Il raconte l’histoire insensée d’un enfant trouvé dans la salle des machines d’un paquebot et qui grandit dans ce navire sans jamais mettre le pied à terre. Baptisé Noveccento comme l’année en cours, mystérieusement doué pour le piano, il devient célèbre, refuse toutes les propositions de concerts sur la terre ferme. Il tombe amoureux d’une belle passagère jouée par Mélanie Thierry et renonce à l’accompagner lors de son débarquement, pris d’une peur panique de l’inconnu. Qui l’attend au sol. Il refuse même de quitter le navire lorsque celui-ci, trop vétuste, est condamné à être dynamité.
La dernière image, celle du paquebot disparaissant dans les flammes et glissant lentement dans la mer, serre le cœur.
Belle et triste histoire, que raconte son ami Max inconsolable de n’avoir pas su convaincre Noveccento de le rejoindre dans une vie normale.
La scène du duel au piano
La scène du duel au piano culmine au milieu du film, lorsqu’une star du jazz, Jelly Roll Morton, contrarié de la gloire de Noveccento, vient faire étalage de son talent pianistique devant l’assistance, sûr de sa domination.
Dans ce morceau de bravoure, Tim Roth qui joue Noveccento, dépasse le stade de la naïveté voulue par le rôle, pour frôler la niaiserie. Il a des expressions qui se veulent innocentes mais qui cachent mal la ruse qu’il prépare. Mais cela participe peut être à la note outrancière de la scène.

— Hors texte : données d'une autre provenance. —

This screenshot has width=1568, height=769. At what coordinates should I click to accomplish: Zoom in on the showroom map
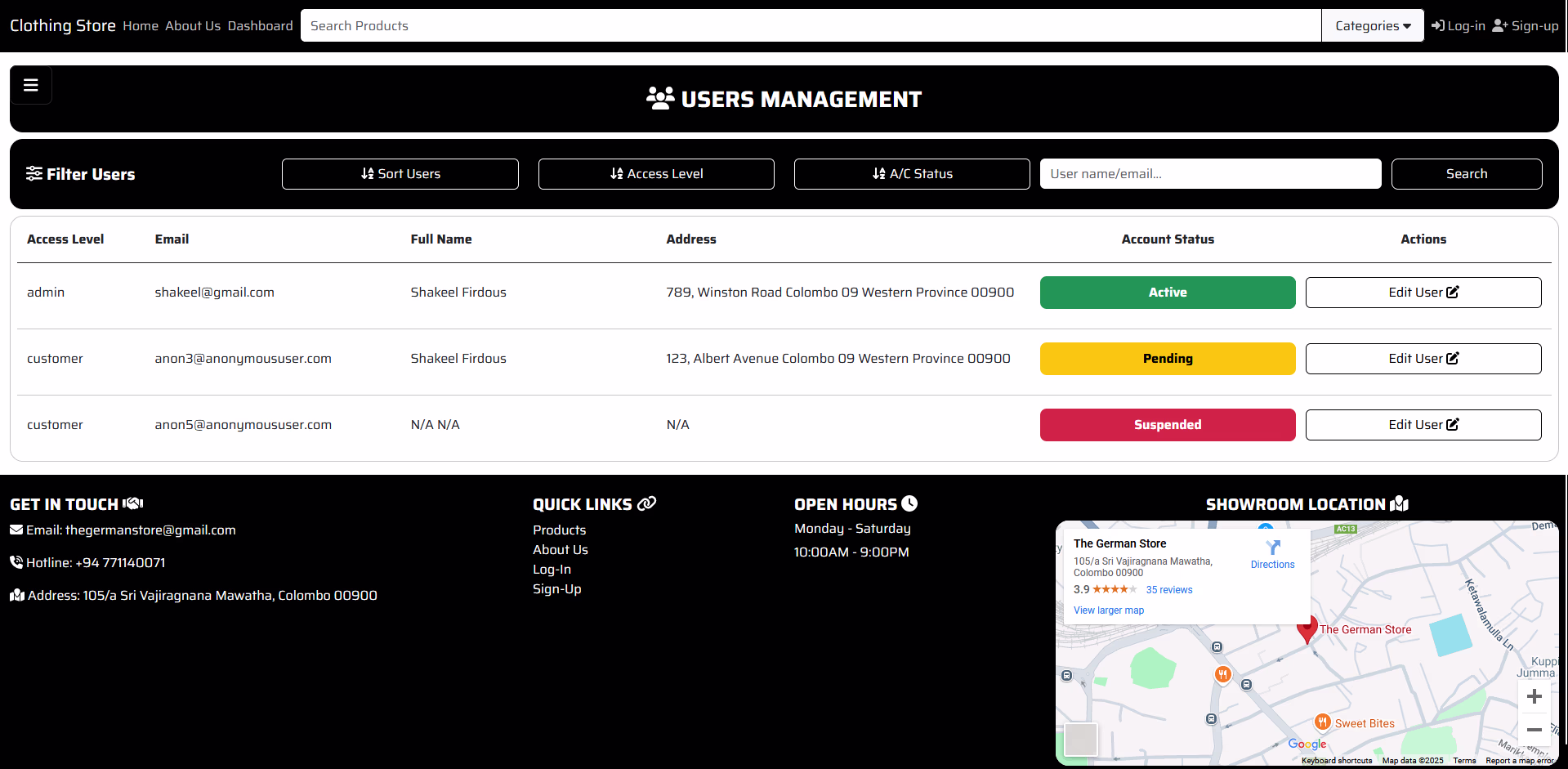(1534, 696)
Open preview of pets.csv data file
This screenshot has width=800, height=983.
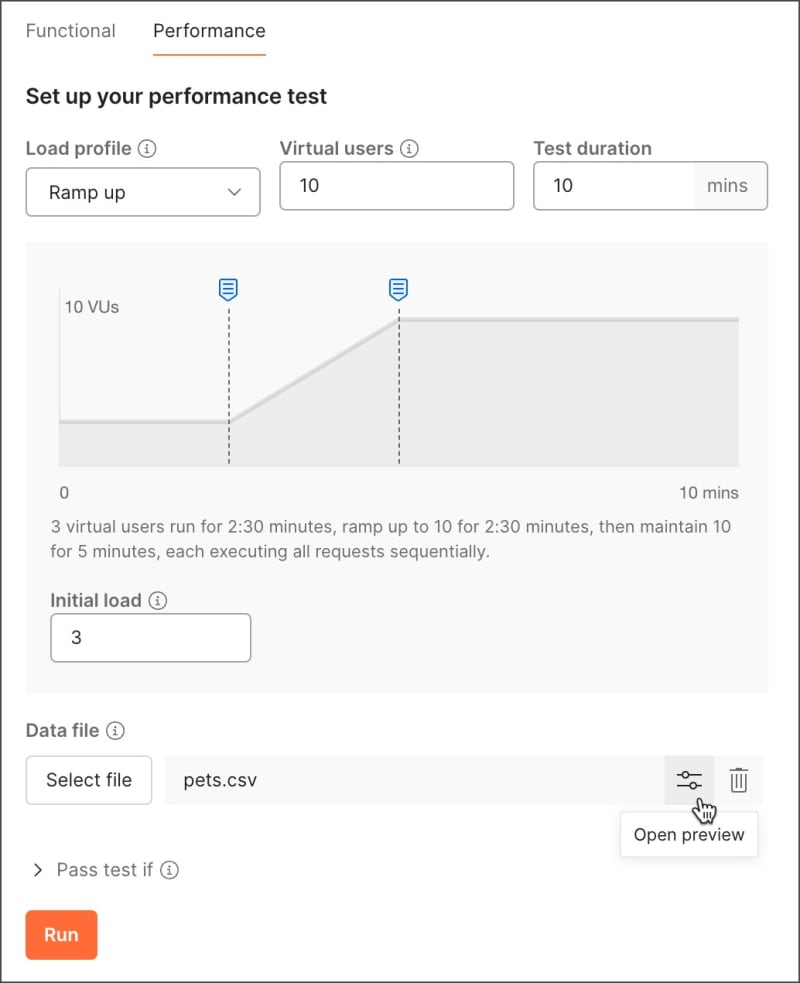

La scène est pleine d’effets énormes, depuis l’arrivée de Clarence Williams qui joue le musicien provocateur, quand on entend son pas lent résonner sur le parquet avant qu’il n’arrive près du piano et s’adresse à Noveccento sur un ton à peine aimable, on le voit venir, ça continue avec la cigarette qu’il pose ostensiblement sur le clavier avant de se mettre à jouer, et qui s’enflamme à la fin d’un numéro de virtuose magistral, au contact des touches brûlantes….(oui oui !) . La salle exulte … C’est le tour de Noveccento… C’était prévu, il fait une misérable improvisation sur le thème de « Holly night… » C’était prévu, on le hue. « Et alors ??? » on halète, on connaît la fin, mais le suspense est fonctionne.
Il avait bien préparé son coup… Pour sa troisième prestation, il s’assoit lentement, demande une cigarette…. La pose sur le clavier… Aïe, on se doute de la suite. Démonstration fulgurante, ben oui.
La cigarette s’enflamme aussi, et il la plante dans la bouche de Jelly Roll Morton pétrifié sous les flashes des photographes et les vivats de la foule.
Tout çela est gros comme une maison, mais c’est ce que l’on voulait voir, le bon qui corrige le méchant, c’est une fin logique et jubilatoire pour le spectateur lambda.
D’ailleurs, toutes les scènes culte ont un point commun : elles repoussent les limites du crédible.
Et puis, ce n’est qu’une scène, le reste du film n’est que délicatesse, et finit dans la tragédie.
Une légende qui pourrait bien être une histoire vraie.